SAP Autonomous Suite’s Joule Assistants orchestrate more than 200 specialized agents across finance, supply chain, procurement, human capital management, and customer experience. Each is capable of initiating transactions, calling APIs, and triggering downstream workflows continuously at machine speed.
That operating model introduces security and compliance challenges that static role-based authorization cannot address. Agents executing end-to-end processes carry access rights beyond what any single task requires, creating over-privilege by design. Agents generating decisions or records from sensitive business data can surface that data to unauthorized contexts without explicit user action. And an agent operating across multiple systems in a single workflow is difficult to trace back to a specific decision or business purpose, a visibility gap that traditional session logs cannot close.
RISE with SAP deployments, SAP GROW environments, and on-premises SAP S/4HANA landscapes all face the same foundational question as agentic AI scales: organizations need to answer not only “Which user accessed the data?” but also “Which AI agent accessed it, and for what purpose?”
Role-Based Access Control assigns permissions to roles and maps roles to users, a model that cannot reflect the variable, context-dependent access requirements of a Joule Assistant moving through multiple stages of a financial close workflow.
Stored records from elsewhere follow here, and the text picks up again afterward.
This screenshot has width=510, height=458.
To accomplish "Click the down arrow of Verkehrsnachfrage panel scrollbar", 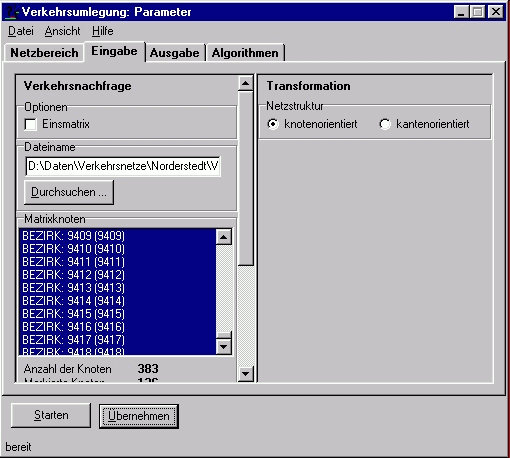I will (246, 374).
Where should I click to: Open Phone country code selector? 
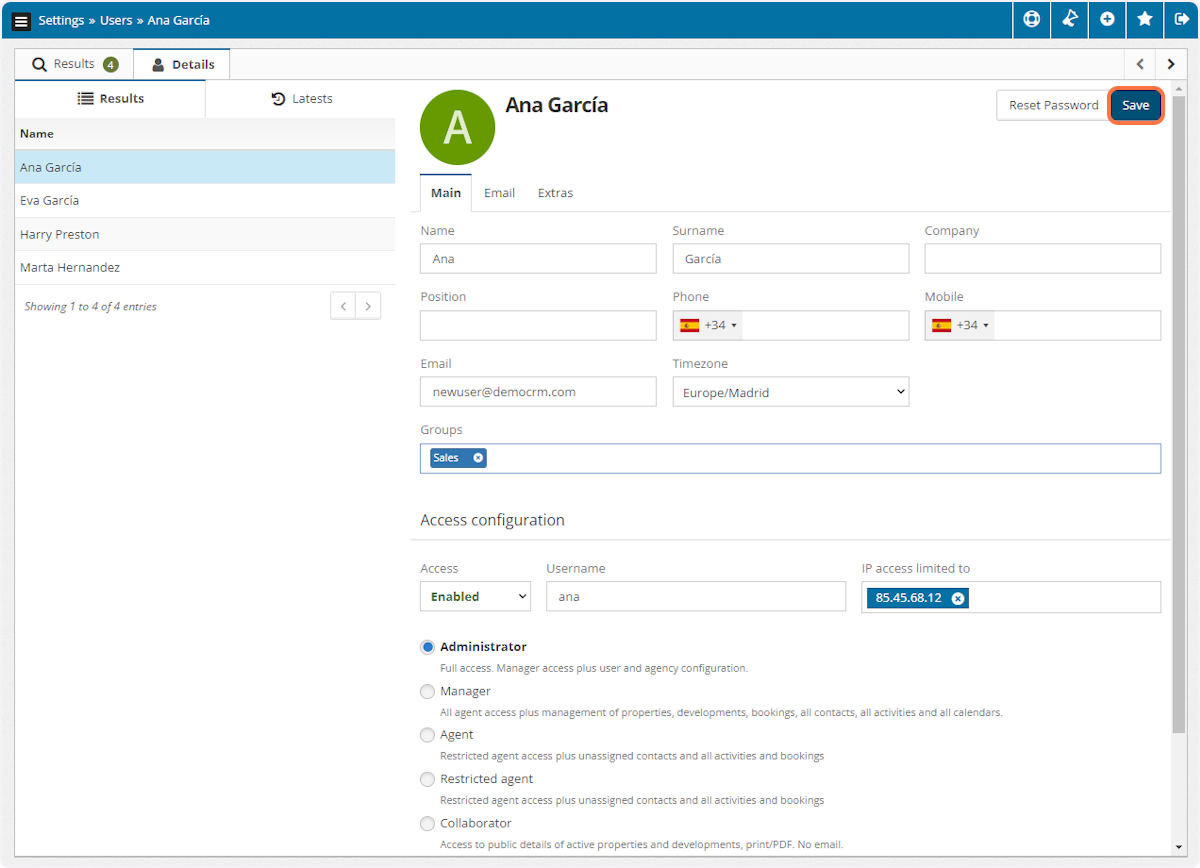(x=708, y=325)
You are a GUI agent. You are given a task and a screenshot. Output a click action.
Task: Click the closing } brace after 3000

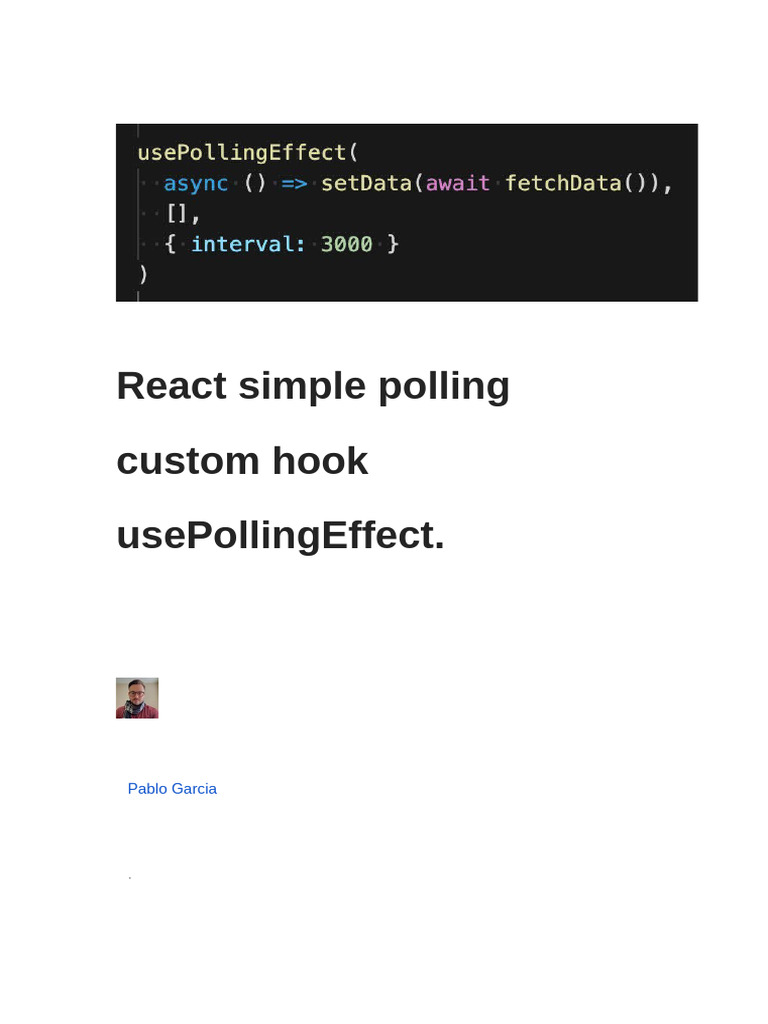coord(393,244)
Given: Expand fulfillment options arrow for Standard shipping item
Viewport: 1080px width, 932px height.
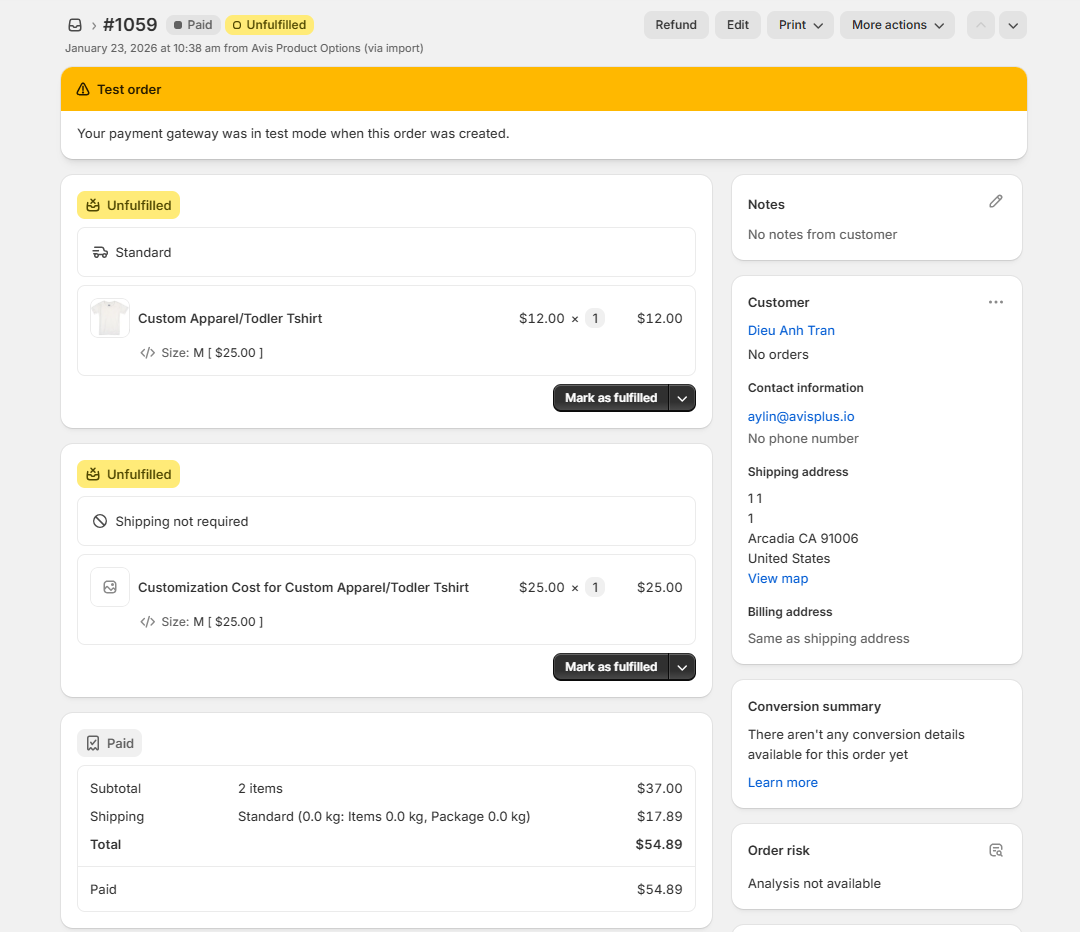Looking at the screenshot, I should point(682,398).

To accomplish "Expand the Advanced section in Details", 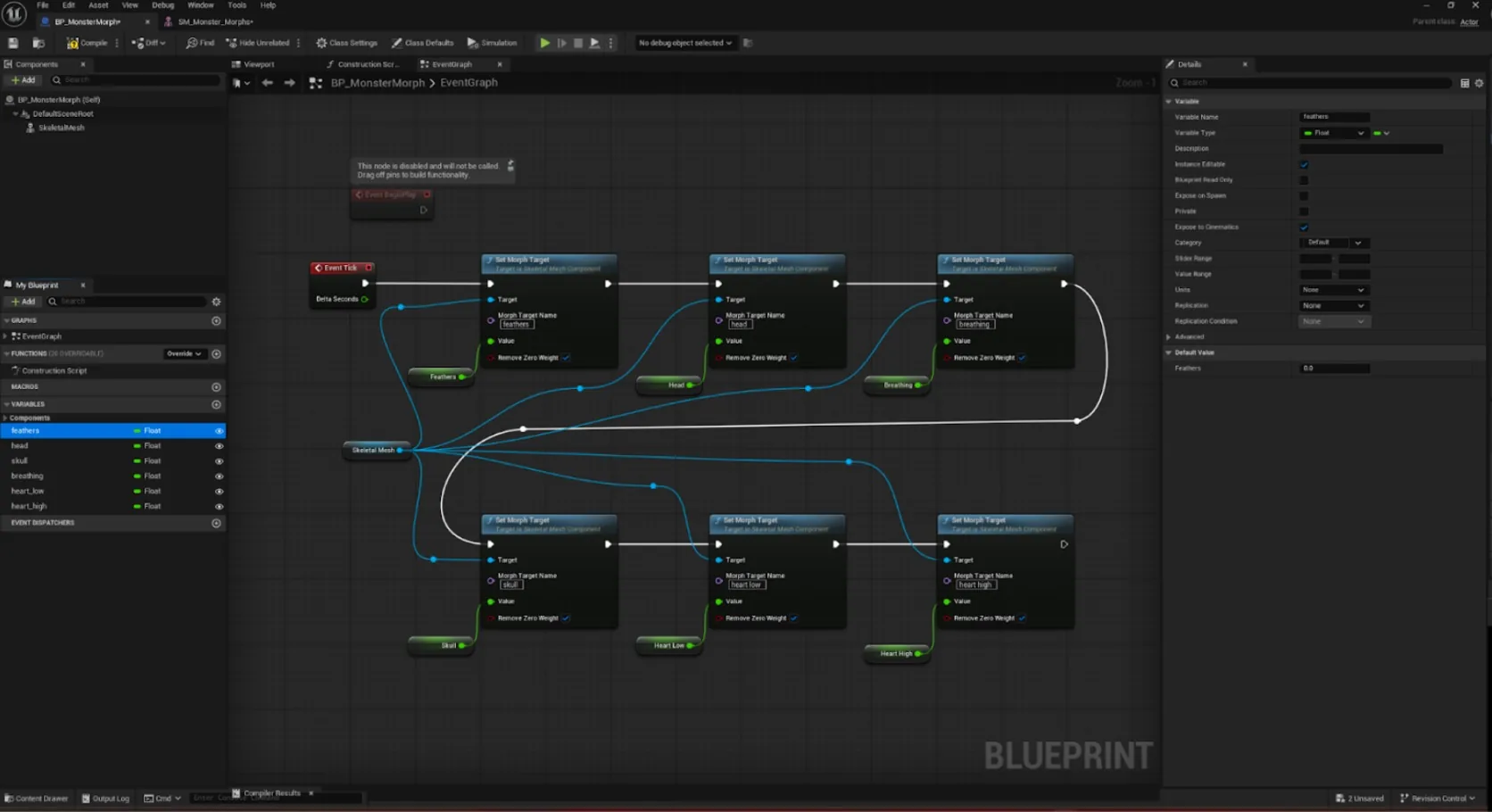I will click(x=1188, y=337).
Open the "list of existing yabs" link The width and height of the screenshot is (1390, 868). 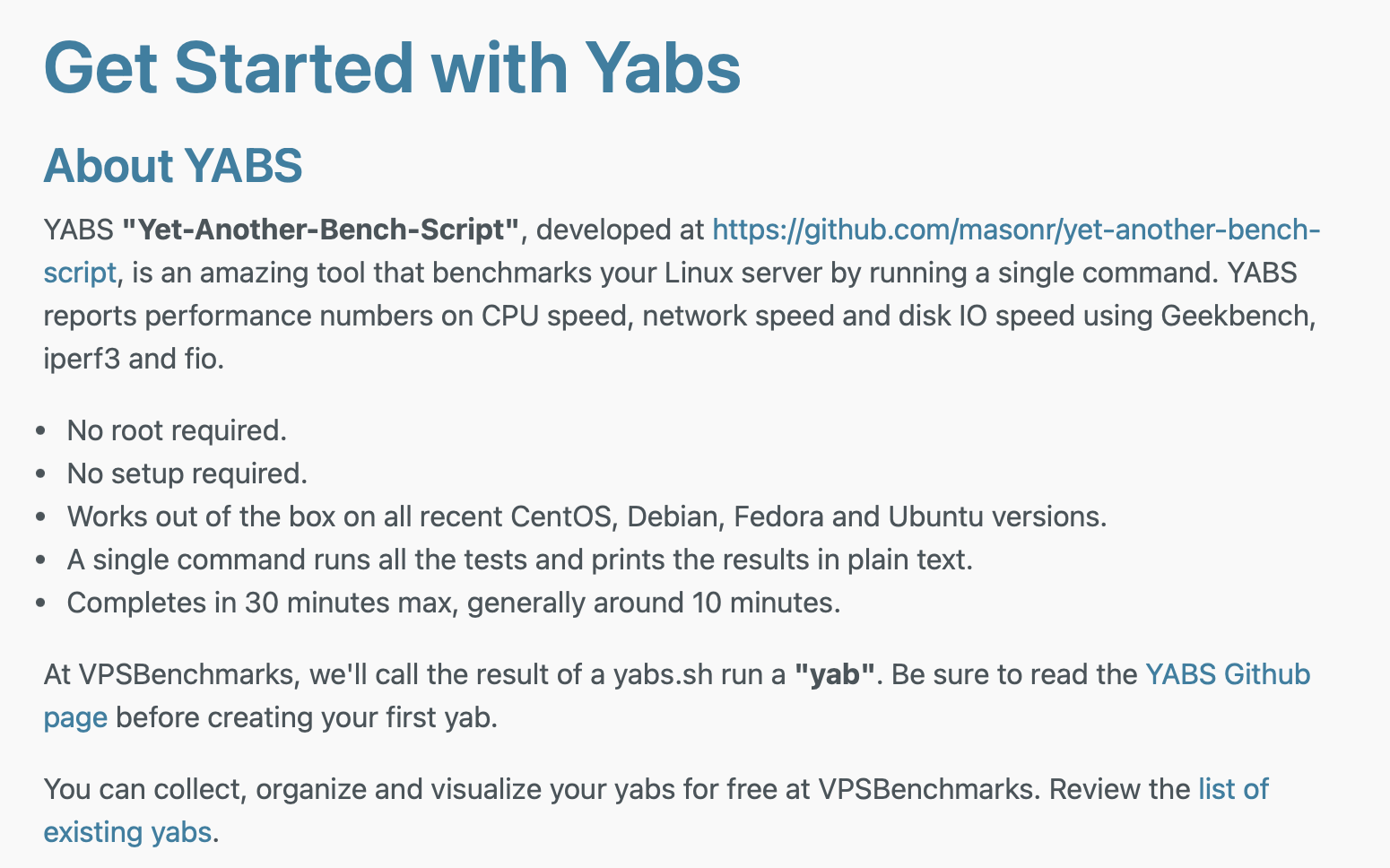(x=1233, y=789)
That gap is where NextLabs’ Zero Trust and data-centric security framework begins.
How NextLabs Closes the Gap
Zero Trust Architecture extends beyond human users to include AI agents as governed identities, each with clearly defined permissions, responsibilities, and access boundaries.
NextLabs operationalizes this through Dynamic Authorization, which evaluates every access request at the moment it occurs based on agent or user identity, business purpose, data sensitivity, and the context of the request.
Rather than granting access in advance through static roles, Dynamic Authorization re-evaluates conditions in real time and grants or denies based on what is true now. Policies are maintained outside the protected application through Externalized Authorization Management, so they can be updated without code changes or downtime, which keeps authorization current as agent deployments scale.
Attribute-Based Access Control incorporates agent identity directly into authorization decisions, dynamically determining what data an agent can access, what actions it can perform, and whether data should be masked, filtered, or blocked.
The CloudAz platform enforces these policies consistently across RISE with SAP, SAP Business AI Platform, AI agents, and business applications, with audit trails that support SOC 2, ISO 27001, NIST AI RMF, and EU AI Act compliance requirements.
Continuous monitoring across all applications gives compliance and security teams a single, auditable record of every access decision as autonomous operations scale.
What This Means for SAPinsiders
- AI agent identities require the same governance rigor as human identities. As SAP Autonomous Suite deploys Joule Assistants across finance, supply chain, and HR, each agent represents a privileged identity capable of accessing sensitive data at scale. Organizations that delay establishing policy-based authorization frameworks for agent identities face over-privilege exposure that grows with each new agent deployed.
- Static role models cannot scale to agentic AI environments. Role-Based Access Control was designed for human users in predictable transaction patterns. AI agents execute continuous, multi-system workflows at machine speed, with access requirements that shift by task and context. ABAC policies that evaluate agent identity, data sensitivity, and environmental conditions at runtime replace brittle role structures.
- Auditability is the compliance floor for autonomous operations. Regulators and internal audit functions will require organizations to demonstrate that AI agents operated within authorized boundaries. NextLabs CloudAz delivers centralized reporting and monitoring across applications, giving compliance officers the visibility into agent behavior that the Autonomous Enterprise model demands.